Il pensiero corre alla statua di Cristoforo Colombo abbattuta, a quelle di Abraham Lincoln, il presidente che ha abolito la vergogna della schiavitù, o di Winston Churchill, l’eroe della battaglia contro Hitler, cioè del vertice del razzismo, deturpate o vandalizzate, oppureal linciaggio cui è stata sottoposta JK Rowling, l’autrice di Harry Potter, indicata al ludibrio come persecutrice dei transgender per aver difeso il principio dell’identità biologica delle donne e soprattutto, questo è il punto, per essere intervenuta in difesa di una donna che aveva perso il posto di lavoro, licenziata in un attimo, per aver sostenuto analoghe opinioni. Una circostanza, appunto, in cui un’opinione diversa, discutibile come tutte le opinioni, viene equiparata a una manifestazione di malvagità, ispirata dalle peggiori intenzioni e dunque meritevole di essere punita.

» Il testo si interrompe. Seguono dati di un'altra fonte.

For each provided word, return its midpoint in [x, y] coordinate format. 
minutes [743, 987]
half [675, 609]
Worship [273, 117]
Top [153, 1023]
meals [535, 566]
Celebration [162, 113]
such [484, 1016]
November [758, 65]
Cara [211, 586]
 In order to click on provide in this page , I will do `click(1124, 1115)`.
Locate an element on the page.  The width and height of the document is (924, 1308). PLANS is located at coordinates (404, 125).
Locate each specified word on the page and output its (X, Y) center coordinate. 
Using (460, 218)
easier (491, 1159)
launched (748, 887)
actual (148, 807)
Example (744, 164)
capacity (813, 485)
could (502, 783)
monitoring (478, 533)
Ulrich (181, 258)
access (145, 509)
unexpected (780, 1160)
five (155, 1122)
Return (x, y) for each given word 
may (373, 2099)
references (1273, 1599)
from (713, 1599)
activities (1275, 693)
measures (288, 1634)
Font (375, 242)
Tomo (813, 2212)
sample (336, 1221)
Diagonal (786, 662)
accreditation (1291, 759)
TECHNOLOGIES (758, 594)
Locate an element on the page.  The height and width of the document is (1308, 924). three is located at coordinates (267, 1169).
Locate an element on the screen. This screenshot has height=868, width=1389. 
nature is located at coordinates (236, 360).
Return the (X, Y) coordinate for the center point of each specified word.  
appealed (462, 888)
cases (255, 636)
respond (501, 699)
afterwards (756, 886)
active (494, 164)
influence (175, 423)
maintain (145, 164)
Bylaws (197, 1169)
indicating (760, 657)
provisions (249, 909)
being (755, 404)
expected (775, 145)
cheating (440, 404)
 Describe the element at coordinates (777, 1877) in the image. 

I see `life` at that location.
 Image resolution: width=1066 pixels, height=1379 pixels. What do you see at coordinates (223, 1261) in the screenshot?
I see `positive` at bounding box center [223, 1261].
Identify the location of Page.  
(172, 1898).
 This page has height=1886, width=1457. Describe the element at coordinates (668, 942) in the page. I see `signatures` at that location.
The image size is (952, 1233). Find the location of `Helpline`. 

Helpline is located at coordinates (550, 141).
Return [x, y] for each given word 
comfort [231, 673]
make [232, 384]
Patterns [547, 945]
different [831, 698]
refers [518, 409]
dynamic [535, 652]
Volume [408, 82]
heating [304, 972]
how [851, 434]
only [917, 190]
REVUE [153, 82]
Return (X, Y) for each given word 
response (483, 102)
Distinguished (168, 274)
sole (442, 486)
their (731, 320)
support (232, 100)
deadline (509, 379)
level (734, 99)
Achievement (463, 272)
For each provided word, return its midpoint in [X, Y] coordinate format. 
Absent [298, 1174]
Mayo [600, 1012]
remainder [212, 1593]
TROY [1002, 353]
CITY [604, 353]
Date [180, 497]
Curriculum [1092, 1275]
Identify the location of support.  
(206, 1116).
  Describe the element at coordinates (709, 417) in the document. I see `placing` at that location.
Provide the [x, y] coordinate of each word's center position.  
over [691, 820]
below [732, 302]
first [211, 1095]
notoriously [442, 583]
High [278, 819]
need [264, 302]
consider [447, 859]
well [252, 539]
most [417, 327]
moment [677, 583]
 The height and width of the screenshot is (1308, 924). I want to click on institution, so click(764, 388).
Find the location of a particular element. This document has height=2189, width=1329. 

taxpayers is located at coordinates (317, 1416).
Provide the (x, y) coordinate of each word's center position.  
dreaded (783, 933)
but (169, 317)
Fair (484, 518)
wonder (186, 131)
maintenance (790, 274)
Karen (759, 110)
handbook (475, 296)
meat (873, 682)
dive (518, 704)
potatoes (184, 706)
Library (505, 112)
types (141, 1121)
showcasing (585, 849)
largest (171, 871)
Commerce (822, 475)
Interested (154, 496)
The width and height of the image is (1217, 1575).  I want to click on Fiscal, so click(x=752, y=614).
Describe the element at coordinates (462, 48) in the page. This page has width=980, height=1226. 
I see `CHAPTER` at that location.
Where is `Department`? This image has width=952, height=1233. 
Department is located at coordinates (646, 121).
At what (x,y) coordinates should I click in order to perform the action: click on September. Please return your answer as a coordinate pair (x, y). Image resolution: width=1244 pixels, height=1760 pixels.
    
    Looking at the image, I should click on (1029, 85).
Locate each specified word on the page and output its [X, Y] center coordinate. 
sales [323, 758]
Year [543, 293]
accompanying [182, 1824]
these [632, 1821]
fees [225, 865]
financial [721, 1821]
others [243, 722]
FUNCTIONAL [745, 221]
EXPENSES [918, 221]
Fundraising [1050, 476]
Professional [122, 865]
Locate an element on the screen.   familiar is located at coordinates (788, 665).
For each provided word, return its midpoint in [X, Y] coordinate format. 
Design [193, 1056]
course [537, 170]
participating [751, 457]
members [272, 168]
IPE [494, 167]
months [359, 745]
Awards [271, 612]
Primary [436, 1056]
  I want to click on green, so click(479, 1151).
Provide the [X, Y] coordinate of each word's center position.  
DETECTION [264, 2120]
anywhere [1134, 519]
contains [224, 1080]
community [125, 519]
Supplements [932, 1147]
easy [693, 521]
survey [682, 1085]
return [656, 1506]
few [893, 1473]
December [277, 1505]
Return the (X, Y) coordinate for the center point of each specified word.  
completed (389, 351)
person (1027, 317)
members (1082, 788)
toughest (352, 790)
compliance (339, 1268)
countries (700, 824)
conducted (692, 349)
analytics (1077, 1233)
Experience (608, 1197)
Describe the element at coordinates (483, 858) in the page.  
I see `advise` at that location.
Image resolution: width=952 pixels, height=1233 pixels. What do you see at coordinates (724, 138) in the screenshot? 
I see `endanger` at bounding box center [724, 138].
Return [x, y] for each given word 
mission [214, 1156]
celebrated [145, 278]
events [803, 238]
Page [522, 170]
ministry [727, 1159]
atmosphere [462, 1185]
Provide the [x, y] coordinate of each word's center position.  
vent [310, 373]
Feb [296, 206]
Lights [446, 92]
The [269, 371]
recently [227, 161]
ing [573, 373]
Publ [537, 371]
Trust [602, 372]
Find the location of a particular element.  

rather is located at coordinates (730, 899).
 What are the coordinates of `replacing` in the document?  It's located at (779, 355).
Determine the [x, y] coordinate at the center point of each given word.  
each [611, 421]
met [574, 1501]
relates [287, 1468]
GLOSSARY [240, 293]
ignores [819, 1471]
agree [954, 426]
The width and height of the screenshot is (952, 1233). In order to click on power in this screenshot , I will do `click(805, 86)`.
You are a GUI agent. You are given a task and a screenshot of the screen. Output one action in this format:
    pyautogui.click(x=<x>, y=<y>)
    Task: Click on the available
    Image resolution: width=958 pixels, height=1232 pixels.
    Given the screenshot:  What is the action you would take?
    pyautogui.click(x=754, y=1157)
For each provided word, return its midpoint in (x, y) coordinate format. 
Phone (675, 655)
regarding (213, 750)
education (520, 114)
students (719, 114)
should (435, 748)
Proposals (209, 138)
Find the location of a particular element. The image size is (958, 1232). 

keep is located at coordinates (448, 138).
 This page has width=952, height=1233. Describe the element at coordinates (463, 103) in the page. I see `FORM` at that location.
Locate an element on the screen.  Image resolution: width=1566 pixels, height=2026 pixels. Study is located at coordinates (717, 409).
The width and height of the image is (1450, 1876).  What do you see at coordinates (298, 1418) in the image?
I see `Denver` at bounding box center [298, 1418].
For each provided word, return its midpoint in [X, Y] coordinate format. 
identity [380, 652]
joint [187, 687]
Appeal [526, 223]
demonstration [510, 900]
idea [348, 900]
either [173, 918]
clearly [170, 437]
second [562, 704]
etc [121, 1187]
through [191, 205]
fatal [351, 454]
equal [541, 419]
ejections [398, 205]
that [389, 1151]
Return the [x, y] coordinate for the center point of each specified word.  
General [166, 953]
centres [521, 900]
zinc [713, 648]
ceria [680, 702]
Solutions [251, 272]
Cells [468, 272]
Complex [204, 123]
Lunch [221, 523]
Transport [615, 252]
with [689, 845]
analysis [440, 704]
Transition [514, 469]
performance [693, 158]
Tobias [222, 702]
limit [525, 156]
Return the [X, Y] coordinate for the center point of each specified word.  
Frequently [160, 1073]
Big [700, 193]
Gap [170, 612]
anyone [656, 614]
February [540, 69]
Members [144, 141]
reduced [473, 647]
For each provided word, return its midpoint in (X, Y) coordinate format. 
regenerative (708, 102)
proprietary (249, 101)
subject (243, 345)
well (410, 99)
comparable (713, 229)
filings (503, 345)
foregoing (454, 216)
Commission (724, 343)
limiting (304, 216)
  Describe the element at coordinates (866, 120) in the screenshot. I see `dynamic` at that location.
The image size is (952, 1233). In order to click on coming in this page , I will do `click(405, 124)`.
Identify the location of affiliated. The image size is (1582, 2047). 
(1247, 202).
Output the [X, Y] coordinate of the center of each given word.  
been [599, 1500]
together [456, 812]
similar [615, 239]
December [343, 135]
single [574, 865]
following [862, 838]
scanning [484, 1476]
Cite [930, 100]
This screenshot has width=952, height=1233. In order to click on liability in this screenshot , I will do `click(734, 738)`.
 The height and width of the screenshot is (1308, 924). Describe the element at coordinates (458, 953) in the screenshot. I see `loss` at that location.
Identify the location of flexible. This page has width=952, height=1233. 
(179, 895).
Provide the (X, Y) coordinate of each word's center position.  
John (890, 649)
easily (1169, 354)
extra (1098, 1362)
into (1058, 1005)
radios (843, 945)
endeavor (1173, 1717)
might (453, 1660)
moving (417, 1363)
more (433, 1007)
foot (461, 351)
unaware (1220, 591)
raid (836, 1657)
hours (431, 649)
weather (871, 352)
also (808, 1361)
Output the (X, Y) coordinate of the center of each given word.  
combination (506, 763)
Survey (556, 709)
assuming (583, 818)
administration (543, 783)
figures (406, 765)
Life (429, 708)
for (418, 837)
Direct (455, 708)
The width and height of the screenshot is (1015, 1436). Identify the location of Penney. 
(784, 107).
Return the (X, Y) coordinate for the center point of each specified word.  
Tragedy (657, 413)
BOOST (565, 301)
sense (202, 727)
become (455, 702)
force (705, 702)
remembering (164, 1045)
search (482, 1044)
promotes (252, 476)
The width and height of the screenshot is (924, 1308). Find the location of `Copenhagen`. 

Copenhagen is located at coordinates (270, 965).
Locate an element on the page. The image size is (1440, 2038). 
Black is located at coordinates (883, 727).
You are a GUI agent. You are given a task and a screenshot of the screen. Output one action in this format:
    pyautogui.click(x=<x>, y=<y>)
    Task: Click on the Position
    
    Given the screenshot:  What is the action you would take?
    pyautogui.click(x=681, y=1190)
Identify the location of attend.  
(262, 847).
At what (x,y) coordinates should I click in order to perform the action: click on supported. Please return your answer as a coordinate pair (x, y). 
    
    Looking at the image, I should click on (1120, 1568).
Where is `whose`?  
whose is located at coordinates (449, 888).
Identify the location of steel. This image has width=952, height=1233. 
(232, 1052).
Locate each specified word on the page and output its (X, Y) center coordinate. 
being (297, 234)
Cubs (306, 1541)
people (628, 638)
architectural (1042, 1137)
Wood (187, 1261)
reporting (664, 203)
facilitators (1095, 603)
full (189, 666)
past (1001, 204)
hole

La libertà d’opinione è messa a dura prova se le persone vengono liquidate, come Ian Buruma alla New York Review of Books, per aver pubblicato posizioni dissonanti, come se il conflitto delle idee, la discussione aperta, anche aspra, ma libera e tonificante, la battaglia culturale condotta lealmente, argomento contro argomento, tesi contro tesi, non fosse l’ossigeno delle società democratiche fondate sul pluralismo e non sul manicheismo di una lotta tra un Bene e un Male da censurare. Una deriva pericolosa che in alcune università americane è sfociata nella messa al bando di opere di Shakespeare, come il «Tito Andronico», accusate nientemeno di essere neanche tanto inconsapevolmente un’apologia dello stupro, o di Euripide e di Sofocle, fino all’espulsione tra i piani di studio del «Grande Gatsby», delle opere di Hemingway e naturalmente, come poteva mancare?, di «Lolita» di Nabokov.
Ma anche, per esempio, al divieto a Londra di esporre opere di Egon Schiele, già perseguitato un secolo fa a Vienna per «oscenità» e i cui nudi oggi rappresenterebbero secondo la nuova Inquisizione una diminuzione sessista dell’immagine della donna. Ora, con questo appello, per la prima volta gl intellettuali cercano di mettere un argine a questa deriva di intolleranza, con un gesto coraggioso di cui i firmatari sono pienamente coscienti, e infatti già si avvertono i primi segni di timide marce indietro per prevenire eventuali attacchi. È la prima volta, ma importante. Gli intolleranti potrebbero cominciare a non avere vita facile.